Building the altar himself was also a delay tactic.”3
As leaders, sometimes we are called to be strategic in how we bring people to transformation. King’s work with the SDLC was always strategic, while being grounded in his faith. Aaron chose to take on the sin of the people upon himself. In doing so, he was able to turn them back to God. Another example today, is Robert E. Lee IV, who after speaking out in opposition to memorials of his ancestor, resigned his pastorate. Sometimes we are called to lead in ways that surprise us, but allow us to turn others back to God.

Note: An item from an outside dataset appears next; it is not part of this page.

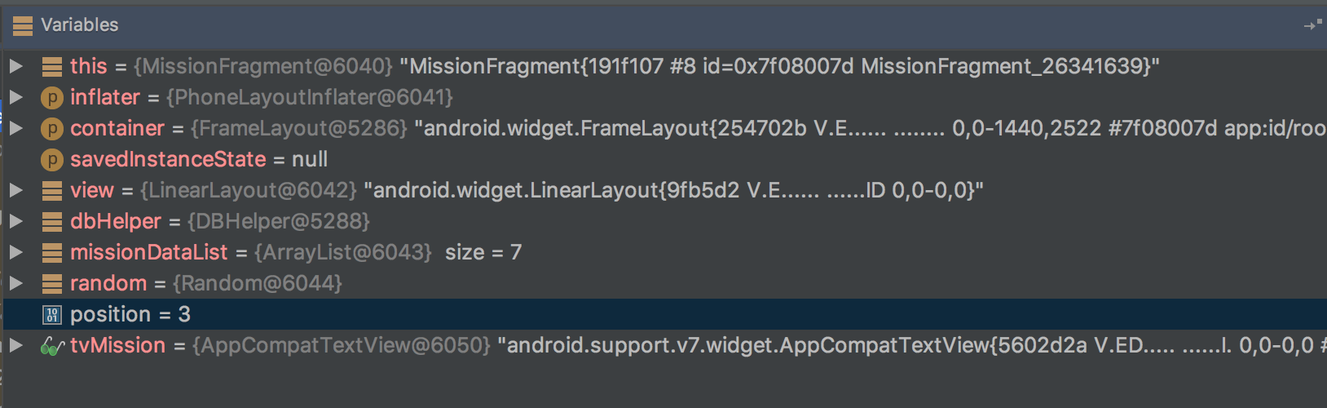
Task: Click the object icon beside dbHelper
Action: pos(51,222)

In contemplating God’s rage, Moses’ petition and God’s change of heart, there is a pattern for prayer and a model for repentance. God is angry that the Israelites have dismissed all that has been done for them. They are appropriating what God has done and giving credit to an inanimate object. Moses speaks on their behalf, facing God’s rage for them, mediating between them and God. Moses remembers the plan God had, the promises God made and is bold enough to name how God’s wrath, at this point will not accomplish God’s plan. It’s a courageous prayer, one that can only be made because of their close relationship. It is an honest prayer, I imagine, God expected nothing less from Moses. And God has a change of heart. Moses has spoken to God’s heart and God is moved. God turns back to God’s self, to God’s promise. In short, God repents. So if God can repent, why do we find it so difficult?

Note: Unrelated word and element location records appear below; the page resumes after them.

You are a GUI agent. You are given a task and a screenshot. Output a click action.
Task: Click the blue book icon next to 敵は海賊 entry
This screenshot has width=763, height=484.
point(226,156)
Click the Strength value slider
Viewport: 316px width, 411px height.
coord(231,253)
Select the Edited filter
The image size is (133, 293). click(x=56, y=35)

The preacher can take any of these themes to shape a message of justice & reformation for the people.
Consider, where your faith community may need to be patient with new ways of being beloved and inclusive community. Is there a movement that wants to cast aside the call to beloved community because it’s too hard or takes too long or costs too much? What marginalized people might you be casting aside in the process of seeking justice for another? Speak to the lesson of patience that Aaron and the women gave to the Israelites.
Consider who might be the reluctant leaders of your community. How are they being called to serve and guide the community, despite their own hesitation? What burden or mantle might your congregation need to carry on behalf of your neighborhood? Who might you need to serve and care for until the world catches up to your compassion?
Consider repentance. Even God needs to turn back to God’s promises.There is no shame in this for God or Moses. The end result is a recognition that building community will take time. Repentance is like this. It requires a willingness for bold confrontation. Someone must name the forgotten promise. It requires relationship. We need to be in relationship with those who have turned from the beauty of God’s promise, in order to call them back. And it requires a willingness to turn back. Both Moses and God teach us this lesson. And their mutual transformation is the catalyst for the reconciliation of the Israelites back to God.
If you choose to preach on this text, trust the relationship you have built with your people, be bold, and turn them back to God.
2 Garrow, David J., “Bearing the Cross: Martin Luther King Jr., and the Southern Christian Leadership Conference”; Harper Collins, New York, 1986.